February 12, 2019 - Business Psychology, Marketing -
By: Chris Riley

I suspect the next time you work on your slide deck for an internal meeting, you will spend a good chunk of that time hunting down that one big number or up-and-to-the-right graph to include. In marketing, we have to measure what we do, and we want to talk about the good results, not the bad. We do this not only for our co-workers or board, but also for ourselves.

But, personally, after working actively within high-tech startups, I’ve realized how often those rah-rah slides were deceiving everyone. They created a heroin drip of pats on the back that were supported by nothing real. Marketing teams encounter vanity metrics on a frequent basis, but it is the success of all campaigns that matters, not just the sexy ones.

I can remember preparing for meetings, where after producing metrics that seemed to show serious success, such as trial sign-ups, clicks, site visits, etc. (whatever I could find that looked awesome), I realized there was a serious problem. And in the meetings, everyone was scratching their heads, and asking, “How did that last big result you showed not lead to revenue?” I was just as confused. My response was to find another cool-looking graph or number.
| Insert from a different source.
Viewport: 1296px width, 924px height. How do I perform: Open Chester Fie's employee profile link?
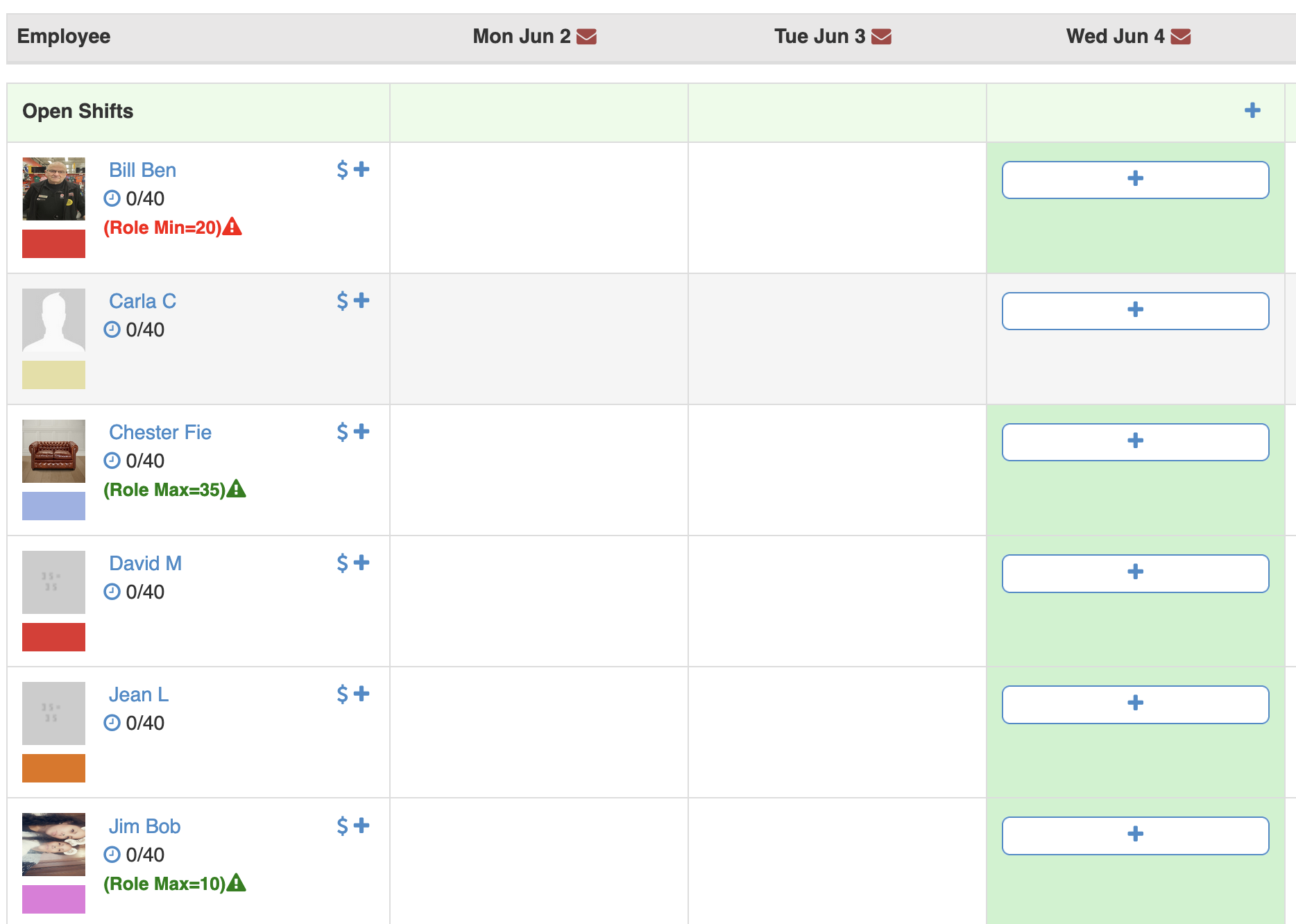160,432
This is so common that it is hard to think of a startup where similar situations have not occurred. Even the darlings of the tech world fall into this trap. Like Docker (sorry to pick on you), with their public hub download numbers. Huge numbers — that did not seem to relate to meaningful adoption. They were measure-tinkering, and eventually stopped referencing it. Consider open source software (OSS) vendors that count the size of their OSS community. (Seriously, every single one of them does this.) My previous employer counted the number of free trial users (users who were exploiting freemium trials, but did not feel like there was enough value when it came time to pay). The companies HPE/Micro Focus have measured the volume of traffic on a microsite, but not where that traffic went later.

All of these results matter. They are all top-of-the-funnel traffic. But how they convert to the next step in the buyer’s journey is just as important. And generally, there is an inverse relationship to the number of trials, clicks, and views, and the percent they convert. The greater the number, the lower the conversion. At some point, the conversion may be so low that it can’t compete with more targeted efforts.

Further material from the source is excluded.